Gary Armstrong, The Salvation Army Strategic Emergency and Disaster Management Coordinator for Tasmania, said the Woolworths partnership also enabled the team to purchase new cooking equipment for the truck, a new generator/fridge trailer, gazebos, barbeques and large water stations.

“Previously, we would go to incidents and we had to be out in the elements,” said Gary. In Tasmania, ‘the elements’ can mean sub-zero temperatures or 40-plus degree days! “During the Huon fires last year we were there for 13 days and served 10,000 meals and we really struggled,” he said. “The wind was that strong it was blowing our gazebos away and ripping them. Now, we will be able to make all the food within the truck in that enclosed space.”

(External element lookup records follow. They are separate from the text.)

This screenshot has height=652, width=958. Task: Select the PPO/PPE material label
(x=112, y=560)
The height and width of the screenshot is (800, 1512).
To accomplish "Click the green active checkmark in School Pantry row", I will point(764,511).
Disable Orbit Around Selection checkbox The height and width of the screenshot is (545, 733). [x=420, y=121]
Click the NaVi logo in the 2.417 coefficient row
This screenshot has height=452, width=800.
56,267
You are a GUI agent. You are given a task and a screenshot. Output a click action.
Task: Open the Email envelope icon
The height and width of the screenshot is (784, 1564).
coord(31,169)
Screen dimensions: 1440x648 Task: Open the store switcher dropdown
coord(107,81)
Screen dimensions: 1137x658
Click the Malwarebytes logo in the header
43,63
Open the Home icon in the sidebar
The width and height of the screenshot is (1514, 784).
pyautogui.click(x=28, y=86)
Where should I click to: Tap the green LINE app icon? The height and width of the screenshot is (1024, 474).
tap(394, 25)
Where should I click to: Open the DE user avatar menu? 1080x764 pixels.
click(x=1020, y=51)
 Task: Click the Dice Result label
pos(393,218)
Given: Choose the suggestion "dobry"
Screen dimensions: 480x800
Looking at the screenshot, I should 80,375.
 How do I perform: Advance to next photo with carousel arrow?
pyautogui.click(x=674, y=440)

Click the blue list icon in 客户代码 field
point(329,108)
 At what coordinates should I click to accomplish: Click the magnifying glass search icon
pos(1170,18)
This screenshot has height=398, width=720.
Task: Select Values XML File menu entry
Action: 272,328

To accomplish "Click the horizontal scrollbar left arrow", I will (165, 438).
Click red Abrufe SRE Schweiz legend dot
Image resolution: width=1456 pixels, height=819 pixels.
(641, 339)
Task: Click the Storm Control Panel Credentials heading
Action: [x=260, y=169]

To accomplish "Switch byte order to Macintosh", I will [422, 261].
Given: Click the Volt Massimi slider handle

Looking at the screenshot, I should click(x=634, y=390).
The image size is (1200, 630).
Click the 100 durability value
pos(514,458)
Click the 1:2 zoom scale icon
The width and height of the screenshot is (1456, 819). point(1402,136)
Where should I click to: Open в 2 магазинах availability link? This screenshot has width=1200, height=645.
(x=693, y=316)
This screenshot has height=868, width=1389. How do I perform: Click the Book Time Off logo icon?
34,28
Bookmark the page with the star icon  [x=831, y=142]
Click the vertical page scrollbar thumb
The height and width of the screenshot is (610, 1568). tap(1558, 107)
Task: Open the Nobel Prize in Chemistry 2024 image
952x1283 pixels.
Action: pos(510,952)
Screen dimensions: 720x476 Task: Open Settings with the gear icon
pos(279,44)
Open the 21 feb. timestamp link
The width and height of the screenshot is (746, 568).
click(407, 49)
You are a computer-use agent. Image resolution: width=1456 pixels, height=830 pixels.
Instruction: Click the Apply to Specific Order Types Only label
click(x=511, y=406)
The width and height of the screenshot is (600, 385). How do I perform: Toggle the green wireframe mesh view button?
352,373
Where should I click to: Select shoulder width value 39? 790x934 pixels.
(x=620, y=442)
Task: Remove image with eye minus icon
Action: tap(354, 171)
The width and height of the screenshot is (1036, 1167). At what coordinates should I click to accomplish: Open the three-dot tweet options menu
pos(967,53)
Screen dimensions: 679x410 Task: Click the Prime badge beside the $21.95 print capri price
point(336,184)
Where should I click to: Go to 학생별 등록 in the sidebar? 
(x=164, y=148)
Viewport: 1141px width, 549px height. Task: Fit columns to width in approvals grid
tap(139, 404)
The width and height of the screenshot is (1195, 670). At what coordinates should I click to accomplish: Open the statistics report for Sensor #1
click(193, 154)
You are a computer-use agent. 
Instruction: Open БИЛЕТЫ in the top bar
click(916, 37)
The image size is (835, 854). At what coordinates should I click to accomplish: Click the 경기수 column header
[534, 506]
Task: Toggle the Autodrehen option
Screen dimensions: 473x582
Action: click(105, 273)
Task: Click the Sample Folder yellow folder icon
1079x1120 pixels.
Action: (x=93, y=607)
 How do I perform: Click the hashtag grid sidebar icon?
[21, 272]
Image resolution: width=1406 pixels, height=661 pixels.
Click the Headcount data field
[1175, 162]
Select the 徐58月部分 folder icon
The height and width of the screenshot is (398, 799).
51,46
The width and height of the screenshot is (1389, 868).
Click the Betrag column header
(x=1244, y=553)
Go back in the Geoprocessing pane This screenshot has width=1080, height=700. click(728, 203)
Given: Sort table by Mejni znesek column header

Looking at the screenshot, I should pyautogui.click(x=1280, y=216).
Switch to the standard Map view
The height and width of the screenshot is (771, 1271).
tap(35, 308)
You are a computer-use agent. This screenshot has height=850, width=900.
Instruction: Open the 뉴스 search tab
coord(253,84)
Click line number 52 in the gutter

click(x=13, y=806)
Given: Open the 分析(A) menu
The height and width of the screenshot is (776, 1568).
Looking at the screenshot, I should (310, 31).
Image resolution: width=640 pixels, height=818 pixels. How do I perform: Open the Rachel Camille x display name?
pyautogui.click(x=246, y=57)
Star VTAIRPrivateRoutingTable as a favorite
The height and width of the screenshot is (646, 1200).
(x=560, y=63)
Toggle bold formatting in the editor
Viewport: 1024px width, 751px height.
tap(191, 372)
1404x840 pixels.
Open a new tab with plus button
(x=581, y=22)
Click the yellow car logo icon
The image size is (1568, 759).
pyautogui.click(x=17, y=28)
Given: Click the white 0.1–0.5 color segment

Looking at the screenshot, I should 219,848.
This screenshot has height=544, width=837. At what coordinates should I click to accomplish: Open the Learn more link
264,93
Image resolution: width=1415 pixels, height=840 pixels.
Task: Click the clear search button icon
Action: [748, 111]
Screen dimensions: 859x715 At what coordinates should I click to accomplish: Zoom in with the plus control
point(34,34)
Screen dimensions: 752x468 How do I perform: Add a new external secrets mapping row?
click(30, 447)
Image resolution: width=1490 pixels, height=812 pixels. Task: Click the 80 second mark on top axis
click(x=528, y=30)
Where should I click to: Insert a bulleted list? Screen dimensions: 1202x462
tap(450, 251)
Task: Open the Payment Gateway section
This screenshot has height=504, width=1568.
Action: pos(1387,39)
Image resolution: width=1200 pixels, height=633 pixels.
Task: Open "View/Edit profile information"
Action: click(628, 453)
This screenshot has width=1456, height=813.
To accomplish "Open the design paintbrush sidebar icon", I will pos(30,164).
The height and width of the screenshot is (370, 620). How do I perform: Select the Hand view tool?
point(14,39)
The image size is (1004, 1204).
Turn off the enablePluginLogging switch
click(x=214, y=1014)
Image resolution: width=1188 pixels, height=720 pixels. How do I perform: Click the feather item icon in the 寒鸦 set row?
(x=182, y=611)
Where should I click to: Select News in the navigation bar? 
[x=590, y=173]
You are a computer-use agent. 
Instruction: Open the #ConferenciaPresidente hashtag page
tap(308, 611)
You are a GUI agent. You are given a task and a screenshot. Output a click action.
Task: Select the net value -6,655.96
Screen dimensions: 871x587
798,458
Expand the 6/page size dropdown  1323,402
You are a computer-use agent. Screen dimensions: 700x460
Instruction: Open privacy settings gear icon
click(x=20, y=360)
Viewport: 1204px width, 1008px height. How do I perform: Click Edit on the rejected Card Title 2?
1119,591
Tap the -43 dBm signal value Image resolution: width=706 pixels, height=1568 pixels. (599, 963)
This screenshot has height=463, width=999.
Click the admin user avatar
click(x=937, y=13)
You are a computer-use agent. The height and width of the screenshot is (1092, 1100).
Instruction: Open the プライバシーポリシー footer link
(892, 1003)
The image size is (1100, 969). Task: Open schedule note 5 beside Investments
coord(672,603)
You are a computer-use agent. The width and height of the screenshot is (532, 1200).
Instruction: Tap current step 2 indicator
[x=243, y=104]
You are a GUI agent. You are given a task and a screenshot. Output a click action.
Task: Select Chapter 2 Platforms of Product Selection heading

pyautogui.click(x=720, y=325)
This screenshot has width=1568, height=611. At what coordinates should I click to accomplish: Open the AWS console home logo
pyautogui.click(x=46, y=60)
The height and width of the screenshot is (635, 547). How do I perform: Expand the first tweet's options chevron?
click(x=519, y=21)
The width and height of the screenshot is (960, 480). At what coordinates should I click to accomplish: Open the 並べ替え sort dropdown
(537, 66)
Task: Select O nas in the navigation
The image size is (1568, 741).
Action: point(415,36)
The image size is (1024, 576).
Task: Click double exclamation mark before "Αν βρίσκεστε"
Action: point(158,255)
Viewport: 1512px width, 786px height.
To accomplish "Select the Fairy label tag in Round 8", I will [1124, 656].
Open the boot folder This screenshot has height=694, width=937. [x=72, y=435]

The Salvation Army in Western Australia has constructed a shipping-container kitchen, which can be moved on a truck to locations where SAES teams are required to provide catering for extended periods of time.

Western Australia

In Western Australia, The Salvation Army’s partnership with Woolworths has given the local SAES enough funding to purchase a new catering truck. “Our existing truck is 20 years old and still going strong,” said Ben Day, The Salvation Army Strategic Emergency and Disaster Management Coordinator for Western Australia. “But the new truck will be state of the art.”

Local fundraising initiatives have also enabled the Western Australia SAES to build a shipping-container kitchen, which can be moved on a truck to locations where teams are required to provide catering for extended periods of time.

“When we have a major incident – like we seem to be getting more and more of these days – or a long duration event like we had recently supporting the police during the COVID-19 roadblocks, we can lift the container and take it wherever it needs to go.”

The shipping-container kitchen will be self-sufficient, powered by a generator and supported by a potable/grey water trailer. When not being used on-site at incidents, the shipping-container kitchen can be used by volunteers to prepare pre-packaged meals to deliver to sites as needed.

“This is a massive resource boost for emergency services in Western Australia,” said Ben. “We will be gearing up over winter, training our volunteers on how to use the equipment, and recruiting more volunteers ready for next summer.”

But while Ben is excited and grateful for the new equipment, he is praying that there won’t be as much need for it next summer as there was during 2019-2020.